Public sector staff to lose automatic pay rise

Date published: 26 June 2013


Public sector workers face losing automatic annual pay increases as part of an £11.5bn cuts package unveiled by Chancellor George Osborne.

He also announced a cap on total welfare spending and axed winter fuel payments for expatriate pensioners in hot countries from 2015.

Welfare changes see most unemployed people having to visit a JobCentre every week instead of fortnightly.

The cuts package will cover a single financial year - 2015/16.

It was forced on the chancellor by slower than expected economic growth and deficit reduction but he insisted the economy was on the right track, telling MPs: "Britain is moving out of intensive care and moving from rescue to recovery."

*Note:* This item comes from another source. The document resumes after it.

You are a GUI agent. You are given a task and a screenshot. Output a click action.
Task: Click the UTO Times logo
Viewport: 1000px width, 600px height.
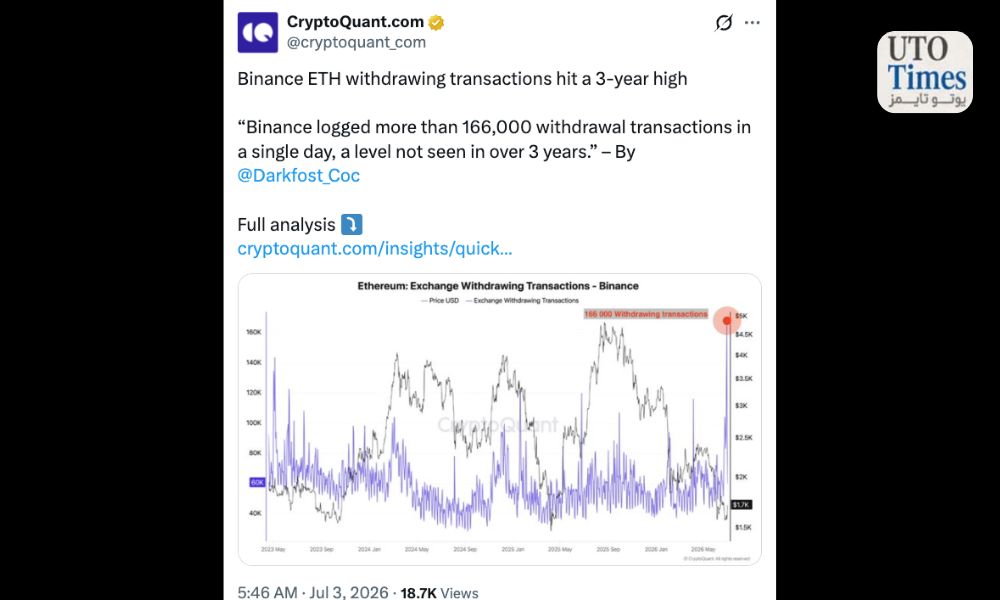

But shadow chancellor Ed Balls, for Labour, said the new round of cuts represented a "comprehensive failure" of Mr Osborne's economic strategy.

Other key announcements from the chancellor's statement include:

  • Total annual spending on welfare, including housing benefit, disability benefit, tax credits and pensioner benefits - but excluding the state pension - will be capped for the first time, from April 2015
  • Local government will take the biggest hit with cuts at the DCLG of 10%
  • The Home Office must save 6% from its budget - but the police budget will be cut by a lower 4.9% and counter terror policing will be spared
  • The culture department escapes the worst of the cuts with expected savings of 7%
  • Science and research funding will remain flat
  • The NHS, schools in England and foreign aid, will continue to be protected from budget cuts

The security services were the biggest winners, with a 3.4% boost to funding, with Mr Osborne praising their "heroic" efforts to "protect us and our way of life"

Mr Osborne said the cuts, which will kick in just before the next general election, would ensure Britain "lives within its means", but they would be guided by fairness, economic growth and reform.